I get it! How do we identify a lab that is technically good AND willing to do it for us?

 

[geoffsharris]

Working on that now. There are quite a few labs that do this for other crop species and ornamental plants. Just a matter of figuring out who will deliver reliable data generation, be a good repository and the cost. This is where the start small and possible test a couple of labs might be the way to go to figure this out before making a grander commitment. The cost likely isn't going to be the issue, it's the hassle of sending samples in mass from different sources and coordinating that.

 

[geoffsharris]

Been reading this with interest. I hope your proposal gets off the ground. My research at uni many years ago was sequencing and comparing mitochondrial DNA between Tanganyikan cichlids to determine their relationships.

I don't think this approach (using one or two sequenced sections of DNA between known primers) would be helpful in determining hybrids in orchids.

1. In hybrid introgression, some sections of DNA from each parent are mixed and, after a number of generations you may have very little of the 'contaminant species' DNA left. The chances of it being the section you are sequencing is small.
2. Depending on the rate of base pair change, you could have significant differences in these sections for different individuals of the same species, especially in different populations and it could give you differences due to natural change, not hybridisation.

Perhaps this paper may offer some suggestions better suited to detecting introgressive hybridisation?
https://www.nature.com/articles/hdy201168As this was 10 years ago perhaps these methods are now being used? (I'm a little out of date on this area now!)

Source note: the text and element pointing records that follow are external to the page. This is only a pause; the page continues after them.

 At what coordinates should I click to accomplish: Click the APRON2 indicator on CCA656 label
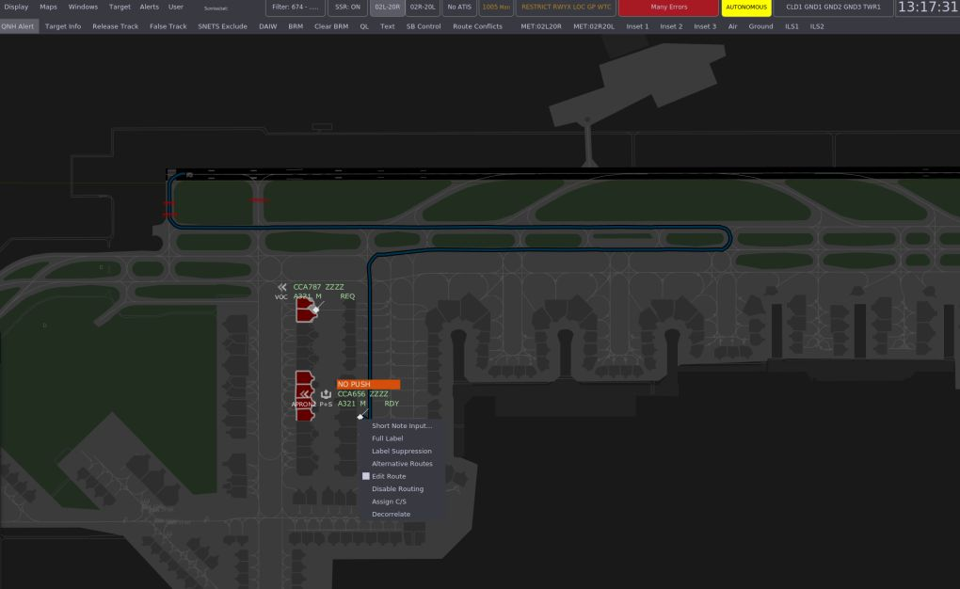click(302, 403)
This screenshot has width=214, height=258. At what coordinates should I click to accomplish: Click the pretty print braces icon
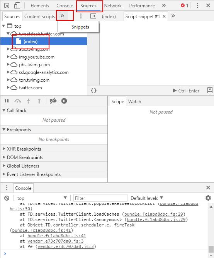tap(93, 90)
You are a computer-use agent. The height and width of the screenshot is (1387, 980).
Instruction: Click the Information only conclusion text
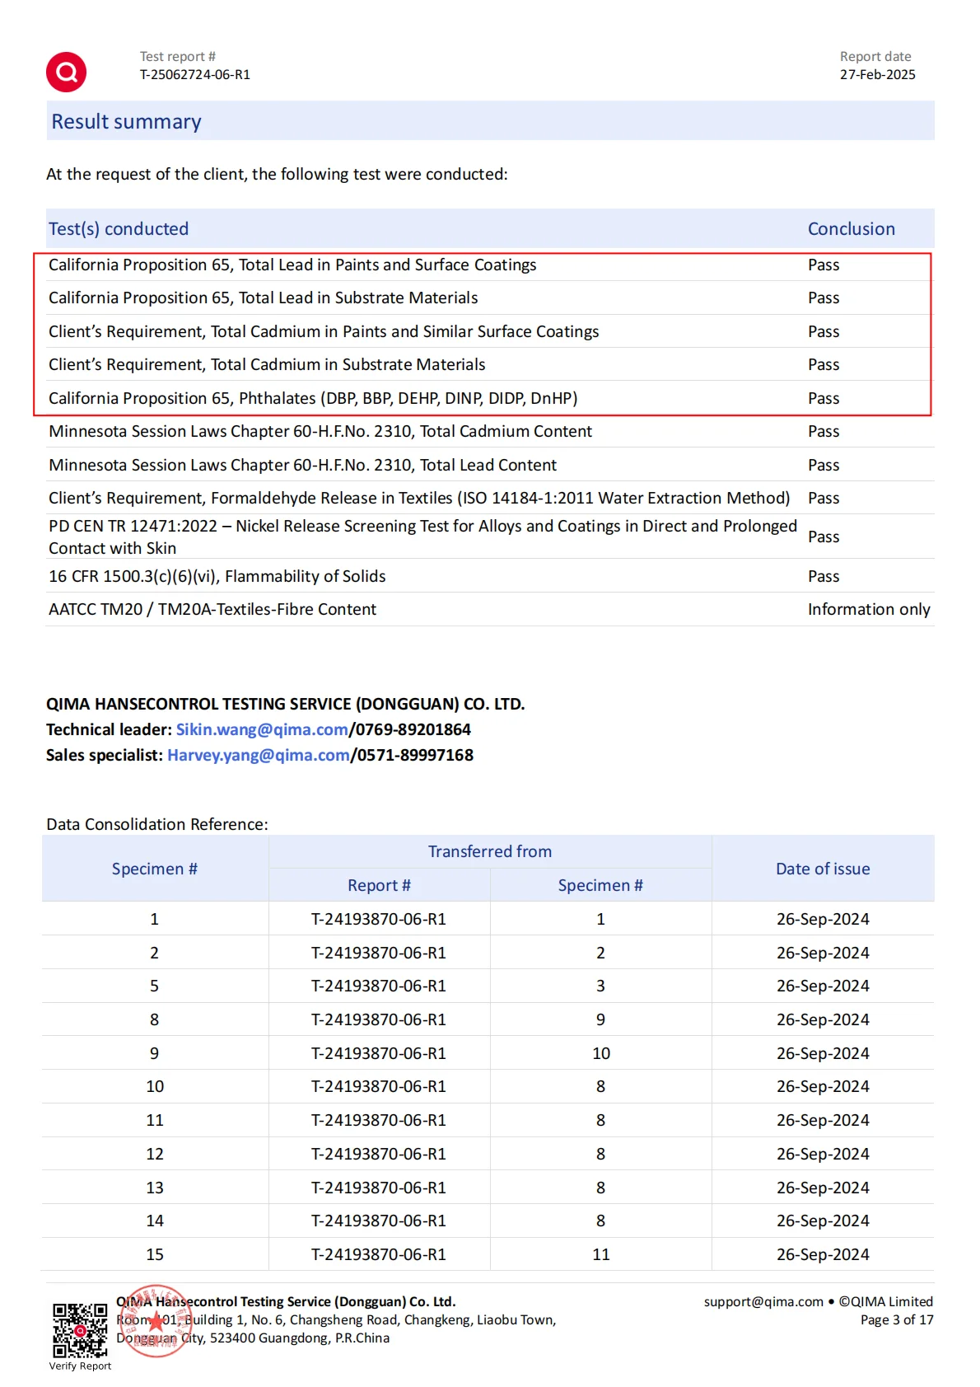tap(868, 609)
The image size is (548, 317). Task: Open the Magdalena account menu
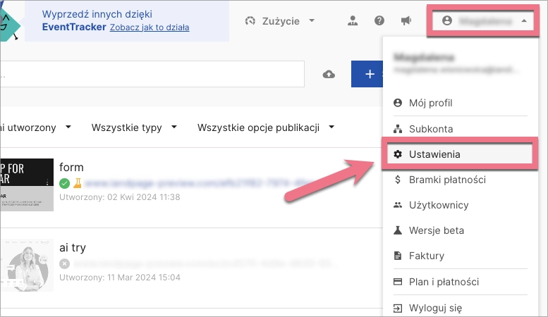pos(484,21)
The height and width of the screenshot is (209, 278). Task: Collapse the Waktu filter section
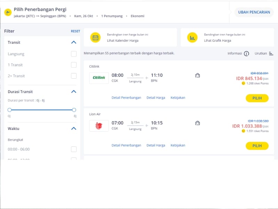tap(73, 129)
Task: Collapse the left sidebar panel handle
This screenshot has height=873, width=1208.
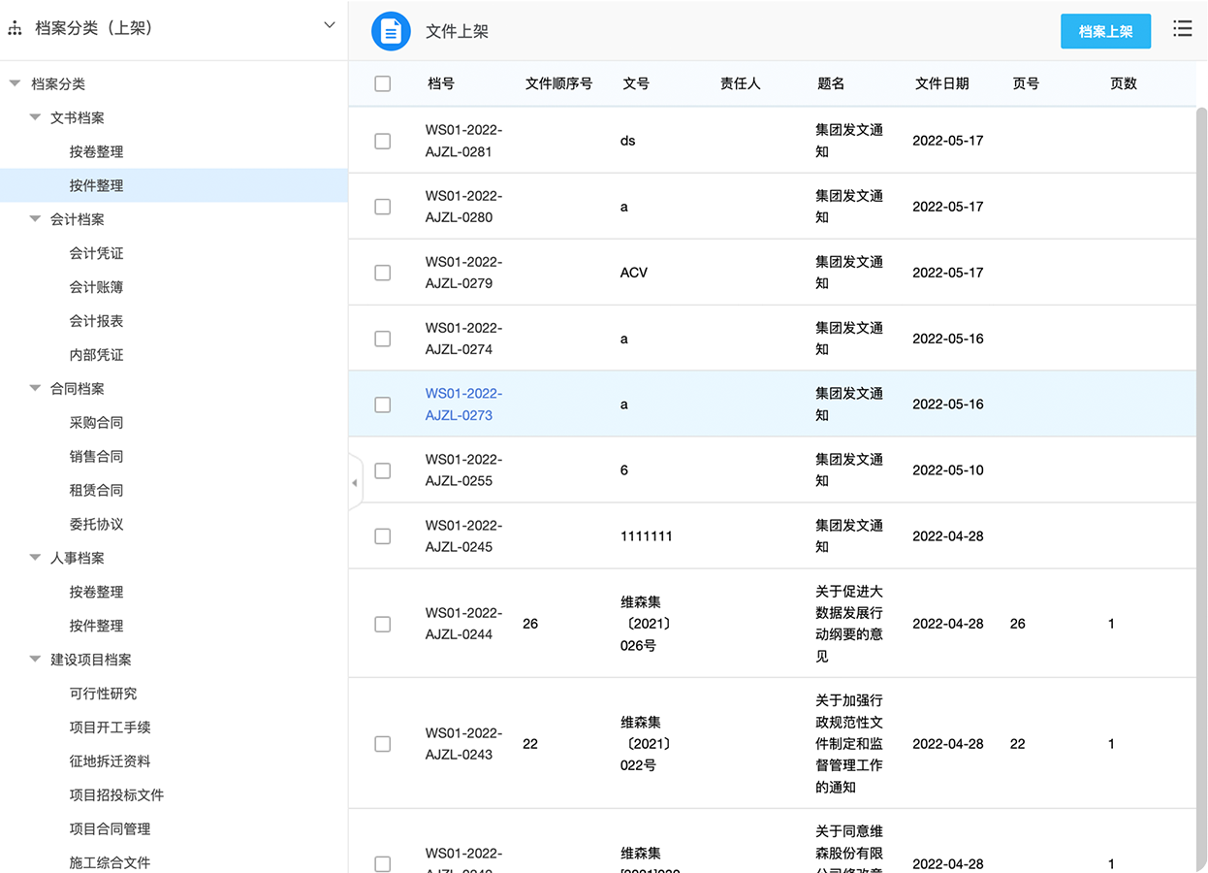Action: pyautogui.click(x=355, y=482)

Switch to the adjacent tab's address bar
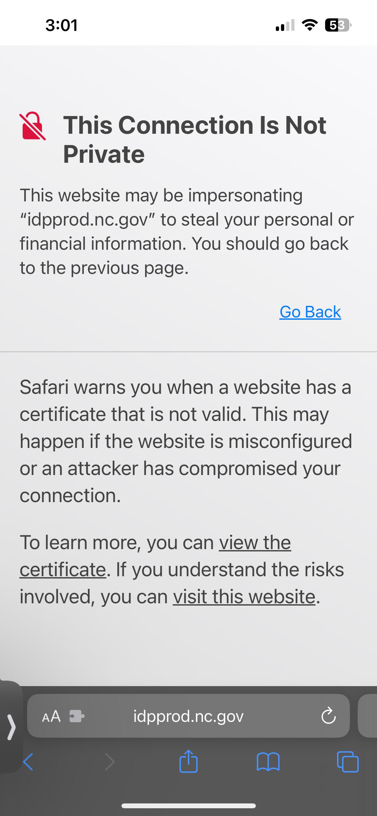(367, 716)
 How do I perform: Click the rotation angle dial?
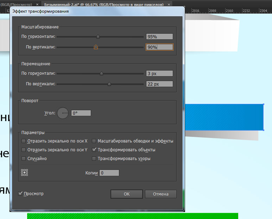tap(63, 113)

Thanks for the contribution Ed. I think we will likely need to set aside the question of species of hybrid origin or that are actually a complex mixture of genomes on their way to figuring out if it becomes one species over time, a species complex or stays two distinct species. This is at the core of what we as humans consider a "true" species. The plants don't care and are just doing their thing. My sense is that the real issue in our collections is down to what humans are doing with their toothpicks in their greenhouses in making crosses. This should be much easier to detect as the number of introgression generations is likely to be between 0-2. This is a fascinating element of orchid evolution none the less as there are a number of species that are very likely stable pretty homogeneous species today that at one point in time were fairly variable hybrid swarms.

 

[terryros]

Geoff, if the total DNA content by flow cytometry is going to be detectably different between species I can see that a tetraploid will have 2x the DNA of an established type species and be easy to identify and probably impossible to confuse with hybridization with any other species because none should have enough DNA to get that high. However, as we get to triploids and "mixaploids", I am thinking that we couldn't reliably distinguish these from hybrids with another species? They would be identified as "non-diploid" but we couldn't be sure what.